# TEXT:
Mystery, as WEO sees growth in Nigeria with more imports than exports

Analysts say its a mystery that the World Economic Outlook (WEO) says Nigeria has reasons to outgrow their initial forecast, alongside some countries in the Sub-Saharan Africa (SSA), even when the sub region exports fall behind its imports.

Bismarck Rewane, Chief Operating Officer (COO) of Financial Derivatives Company (FDC) Limited, for instance wondered why inflation is on the rise globally, but that of Nigeria is shrinking.

Public opinion is yet to understand why there could be growth, but no impact on lives and businesses.

In its October 2021 edition of the World Economic Outlook (WEO), the International Monetary Fund (IMF) downgraded the 2021 global growth outlook, highlighting risks to output as the Delta variant delays recovery in supply chain across Advanced Economies (AEs) and worsens pandemic impacts on low-income developing economies.

# EXTRACTED INFORMATION:
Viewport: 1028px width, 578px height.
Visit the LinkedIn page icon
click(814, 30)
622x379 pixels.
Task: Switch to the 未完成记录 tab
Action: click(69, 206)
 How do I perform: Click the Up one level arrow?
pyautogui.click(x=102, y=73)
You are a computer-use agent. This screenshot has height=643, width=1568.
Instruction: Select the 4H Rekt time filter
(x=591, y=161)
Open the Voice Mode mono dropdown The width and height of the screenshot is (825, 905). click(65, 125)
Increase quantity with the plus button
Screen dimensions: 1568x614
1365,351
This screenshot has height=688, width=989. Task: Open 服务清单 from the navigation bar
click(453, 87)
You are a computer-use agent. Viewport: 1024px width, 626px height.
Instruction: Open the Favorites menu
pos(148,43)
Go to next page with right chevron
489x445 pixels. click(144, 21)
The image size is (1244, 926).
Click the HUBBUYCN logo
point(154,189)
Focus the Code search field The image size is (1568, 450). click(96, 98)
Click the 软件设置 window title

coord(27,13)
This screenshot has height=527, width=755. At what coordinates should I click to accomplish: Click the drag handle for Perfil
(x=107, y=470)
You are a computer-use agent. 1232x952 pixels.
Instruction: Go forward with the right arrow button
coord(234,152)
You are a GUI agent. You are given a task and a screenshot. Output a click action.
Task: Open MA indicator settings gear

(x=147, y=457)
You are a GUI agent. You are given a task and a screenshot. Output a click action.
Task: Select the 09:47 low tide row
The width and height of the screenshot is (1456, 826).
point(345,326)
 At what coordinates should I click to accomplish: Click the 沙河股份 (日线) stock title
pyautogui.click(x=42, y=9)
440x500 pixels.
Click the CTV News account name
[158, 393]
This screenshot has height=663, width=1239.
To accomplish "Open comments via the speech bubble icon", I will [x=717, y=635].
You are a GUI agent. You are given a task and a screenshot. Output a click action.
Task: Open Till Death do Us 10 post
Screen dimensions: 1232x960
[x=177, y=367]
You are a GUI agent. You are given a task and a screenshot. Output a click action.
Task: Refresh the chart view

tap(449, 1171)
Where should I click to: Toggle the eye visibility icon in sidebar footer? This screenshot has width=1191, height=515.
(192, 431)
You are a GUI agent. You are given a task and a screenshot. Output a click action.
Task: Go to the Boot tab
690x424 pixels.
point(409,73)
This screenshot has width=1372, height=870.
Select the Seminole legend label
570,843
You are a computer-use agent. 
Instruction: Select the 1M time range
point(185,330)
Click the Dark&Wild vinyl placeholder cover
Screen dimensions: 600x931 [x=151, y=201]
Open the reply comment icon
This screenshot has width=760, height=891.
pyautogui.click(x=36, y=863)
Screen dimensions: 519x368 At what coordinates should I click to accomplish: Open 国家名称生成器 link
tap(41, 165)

# TASKS TO CARRY OUT:
(a) Do these statements agree with the article on Nigeria's growth outlook? Answer yes or no for each, quoting the words that decide it: (i) In October 2021 the IMF raised its 2021 global growth outlook. (ii) Bismarck Rewane is Chief Operating Officer of Financial Derivatives Company Limited. (iii) The sub region's exports exceed its imports.
(b) According to the article on Nigeria's growth outlook, what is delaying supply-chain recovery across Advanced Economies?
(c) Can you go on with the article on Nigeria's growth outlook, picking up after its final sentence?

# EXPECTED RESULTS:
(a)
(i) No: "downgraded the 2021 global growth outlook"
(ii) Yes: "Bismarck Rewane, Chief Operating Officer (COO) of Financial Derivatives Company (FDC) Limited"
(iii) No: "even when the sub region exports fall behind its imports"

(b) The Delta variant.

(c)
For Sub-Saharan Africa, growth prospects for 2021 was raised to 3.7 per cent compared to 3.4 per cent in July on the back of upgrades of regional bellwethers – Nigeria (2.6 per cent from 2.5 per cent in July) and South Africa (5.0 per cent from 4.0 per cent in July).

Like the World Bank in its recent bi-annual report “Africa’s Pulse” on SSA, the IMF anchored its improved outlook for SSA on rising commodity prices and expanding international trade activities.